* _Exercise input_

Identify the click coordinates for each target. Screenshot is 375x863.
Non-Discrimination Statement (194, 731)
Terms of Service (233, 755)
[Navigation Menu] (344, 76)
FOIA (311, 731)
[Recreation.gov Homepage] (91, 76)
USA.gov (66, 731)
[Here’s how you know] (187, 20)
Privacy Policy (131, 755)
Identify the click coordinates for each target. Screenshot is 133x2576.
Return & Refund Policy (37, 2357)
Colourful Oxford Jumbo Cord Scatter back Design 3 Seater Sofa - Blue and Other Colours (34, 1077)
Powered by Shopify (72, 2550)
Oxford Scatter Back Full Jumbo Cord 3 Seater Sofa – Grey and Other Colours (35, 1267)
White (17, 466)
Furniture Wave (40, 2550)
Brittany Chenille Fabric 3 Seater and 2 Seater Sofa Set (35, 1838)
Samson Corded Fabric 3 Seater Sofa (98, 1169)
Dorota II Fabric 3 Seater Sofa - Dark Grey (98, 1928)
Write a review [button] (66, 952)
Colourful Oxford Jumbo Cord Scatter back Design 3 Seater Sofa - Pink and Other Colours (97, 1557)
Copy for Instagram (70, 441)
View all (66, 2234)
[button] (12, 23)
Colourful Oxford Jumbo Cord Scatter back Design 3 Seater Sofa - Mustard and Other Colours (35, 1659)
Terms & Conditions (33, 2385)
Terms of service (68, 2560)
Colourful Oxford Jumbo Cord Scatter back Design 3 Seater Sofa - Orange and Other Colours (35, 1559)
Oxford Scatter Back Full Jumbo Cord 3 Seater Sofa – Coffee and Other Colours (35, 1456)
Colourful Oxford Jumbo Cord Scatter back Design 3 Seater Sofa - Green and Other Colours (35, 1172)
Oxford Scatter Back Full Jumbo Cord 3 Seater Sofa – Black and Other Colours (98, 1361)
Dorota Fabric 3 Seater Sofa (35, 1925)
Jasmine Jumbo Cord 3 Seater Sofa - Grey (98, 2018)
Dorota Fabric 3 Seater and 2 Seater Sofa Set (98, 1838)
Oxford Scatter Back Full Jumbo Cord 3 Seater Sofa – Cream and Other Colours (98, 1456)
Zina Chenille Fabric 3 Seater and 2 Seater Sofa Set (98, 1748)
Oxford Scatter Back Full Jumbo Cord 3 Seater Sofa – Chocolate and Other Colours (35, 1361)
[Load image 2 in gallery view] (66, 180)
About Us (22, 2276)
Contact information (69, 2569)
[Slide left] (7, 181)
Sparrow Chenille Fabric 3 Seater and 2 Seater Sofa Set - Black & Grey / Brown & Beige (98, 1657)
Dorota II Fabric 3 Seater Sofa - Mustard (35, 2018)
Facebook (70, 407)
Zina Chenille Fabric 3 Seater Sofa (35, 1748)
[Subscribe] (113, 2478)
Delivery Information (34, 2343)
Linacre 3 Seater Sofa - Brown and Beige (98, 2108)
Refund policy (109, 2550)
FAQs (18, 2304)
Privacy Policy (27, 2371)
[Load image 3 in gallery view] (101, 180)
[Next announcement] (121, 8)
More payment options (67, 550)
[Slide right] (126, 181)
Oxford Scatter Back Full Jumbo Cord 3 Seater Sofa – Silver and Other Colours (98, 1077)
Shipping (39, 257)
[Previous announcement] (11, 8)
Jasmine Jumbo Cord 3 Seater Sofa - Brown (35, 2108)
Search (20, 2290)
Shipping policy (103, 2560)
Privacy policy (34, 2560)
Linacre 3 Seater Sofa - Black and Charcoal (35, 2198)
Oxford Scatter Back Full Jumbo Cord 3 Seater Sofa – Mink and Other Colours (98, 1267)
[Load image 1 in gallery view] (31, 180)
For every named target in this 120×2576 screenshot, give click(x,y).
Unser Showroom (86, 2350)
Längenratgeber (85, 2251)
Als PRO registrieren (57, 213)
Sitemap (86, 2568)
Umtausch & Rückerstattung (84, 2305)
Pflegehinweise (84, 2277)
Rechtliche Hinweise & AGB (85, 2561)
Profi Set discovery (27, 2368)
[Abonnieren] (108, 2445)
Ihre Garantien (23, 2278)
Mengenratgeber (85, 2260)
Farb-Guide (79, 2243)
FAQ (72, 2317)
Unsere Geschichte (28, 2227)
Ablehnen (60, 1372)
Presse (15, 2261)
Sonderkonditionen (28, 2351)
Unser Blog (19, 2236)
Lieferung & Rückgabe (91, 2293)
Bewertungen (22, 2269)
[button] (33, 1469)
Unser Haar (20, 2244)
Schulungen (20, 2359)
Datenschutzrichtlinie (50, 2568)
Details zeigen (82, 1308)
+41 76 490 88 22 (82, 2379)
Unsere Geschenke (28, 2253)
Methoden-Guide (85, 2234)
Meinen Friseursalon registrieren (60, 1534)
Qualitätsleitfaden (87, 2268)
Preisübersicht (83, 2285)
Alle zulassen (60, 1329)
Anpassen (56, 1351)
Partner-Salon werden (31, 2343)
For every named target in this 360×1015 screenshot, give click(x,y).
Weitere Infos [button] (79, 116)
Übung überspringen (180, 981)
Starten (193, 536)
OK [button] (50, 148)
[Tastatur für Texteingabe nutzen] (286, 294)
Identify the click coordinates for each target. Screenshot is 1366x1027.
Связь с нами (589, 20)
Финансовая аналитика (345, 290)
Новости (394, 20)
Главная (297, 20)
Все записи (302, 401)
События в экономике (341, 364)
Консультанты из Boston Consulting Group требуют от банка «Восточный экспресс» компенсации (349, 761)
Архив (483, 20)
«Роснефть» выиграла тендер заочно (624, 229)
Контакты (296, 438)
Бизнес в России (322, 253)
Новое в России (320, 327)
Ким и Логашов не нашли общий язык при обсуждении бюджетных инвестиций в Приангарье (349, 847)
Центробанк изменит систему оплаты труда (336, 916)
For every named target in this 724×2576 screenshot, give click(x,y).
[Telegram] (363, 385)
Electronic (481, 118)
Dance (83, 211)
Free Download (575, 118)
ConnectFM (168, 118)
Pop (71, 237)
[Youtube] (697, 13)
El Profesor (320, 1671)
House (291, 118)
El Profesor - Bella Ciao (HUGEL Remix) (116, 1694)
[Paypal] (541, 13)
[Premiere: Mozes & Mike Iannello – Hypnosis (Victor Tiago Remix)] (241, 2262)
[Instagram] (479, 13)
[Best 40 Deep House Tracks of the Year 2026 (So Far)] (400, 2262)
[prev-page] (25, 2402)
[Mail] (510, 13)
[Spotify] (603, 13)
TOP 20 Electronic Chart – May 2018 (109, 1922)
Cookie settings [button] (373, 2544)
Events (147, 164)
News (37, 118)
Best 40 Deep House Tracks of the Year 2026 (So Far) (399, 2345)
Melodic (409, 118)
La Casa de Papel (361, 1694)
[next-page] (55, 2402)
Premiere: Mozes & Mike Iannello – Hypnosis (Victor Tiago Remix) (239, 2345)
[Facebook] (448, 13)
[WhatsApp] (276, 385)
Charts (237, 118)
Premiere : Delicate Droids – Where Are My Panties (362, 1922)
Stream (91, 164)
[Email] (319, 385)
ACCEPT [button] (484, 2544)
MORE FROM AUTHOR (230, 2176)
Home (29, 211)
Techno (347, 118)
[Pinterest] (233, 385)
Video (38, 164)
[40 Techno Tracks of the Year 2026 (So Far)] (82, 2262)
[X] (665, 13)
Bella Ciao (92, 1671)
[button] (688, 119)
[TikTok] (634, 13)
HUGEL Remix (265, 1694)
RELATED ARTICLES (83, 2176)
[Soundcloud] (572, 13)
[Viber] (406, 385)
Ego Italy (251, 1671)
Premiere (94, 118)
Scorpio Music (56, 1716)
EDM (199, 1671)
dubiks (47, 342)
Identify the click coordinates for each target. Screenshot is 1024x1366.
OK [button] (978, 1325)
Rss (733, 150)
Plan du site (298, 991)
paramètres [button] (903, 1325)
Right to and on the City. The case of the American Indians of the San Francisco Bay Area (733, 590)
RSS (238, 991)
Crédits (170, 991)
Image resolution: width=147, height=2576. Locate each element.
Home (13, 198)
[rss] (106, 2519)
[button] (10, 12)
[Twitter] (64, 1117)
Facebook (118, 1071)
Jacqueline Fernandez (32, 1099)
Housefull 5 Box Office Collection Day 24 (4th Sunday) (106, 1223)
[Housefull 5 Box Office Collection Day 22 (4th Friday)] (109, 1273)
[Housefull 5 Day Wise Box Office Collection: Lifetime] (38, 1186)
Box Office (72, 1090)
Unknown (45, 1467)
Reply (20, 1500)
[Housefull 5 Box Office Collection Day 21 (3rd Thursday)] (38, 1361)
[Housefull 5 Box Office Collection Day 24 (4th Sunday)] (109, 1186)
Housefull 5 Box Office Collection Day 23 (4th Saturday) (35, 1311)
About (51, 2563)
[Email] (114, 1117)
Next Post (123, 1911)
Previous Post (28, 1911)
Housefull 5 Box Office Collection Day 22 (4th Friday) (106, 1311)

* _Activity_
What is needed is every line from the beginning of the data up to and including the line with "Return & Refund Policy (37, 2357)", given again word for word.

* _Exercise result_
Identify the click coordinates for each target. Screenshot is 375x863.
Non-Discrimination Statement (194, 731)
Terms of Service (233, 755)
[Navigation Menu] (344, 76)
FOIA (311, 731)
[Recreation.gov Homepage] (91, 76)
USA.gov (66, 731)
[Here’s how you know] (187, 20)
Privacy Policy (131, 755)
Identify the click coordinates for each target. Screenshot is 133x2576.
Return & Refund Policy (37, 2357)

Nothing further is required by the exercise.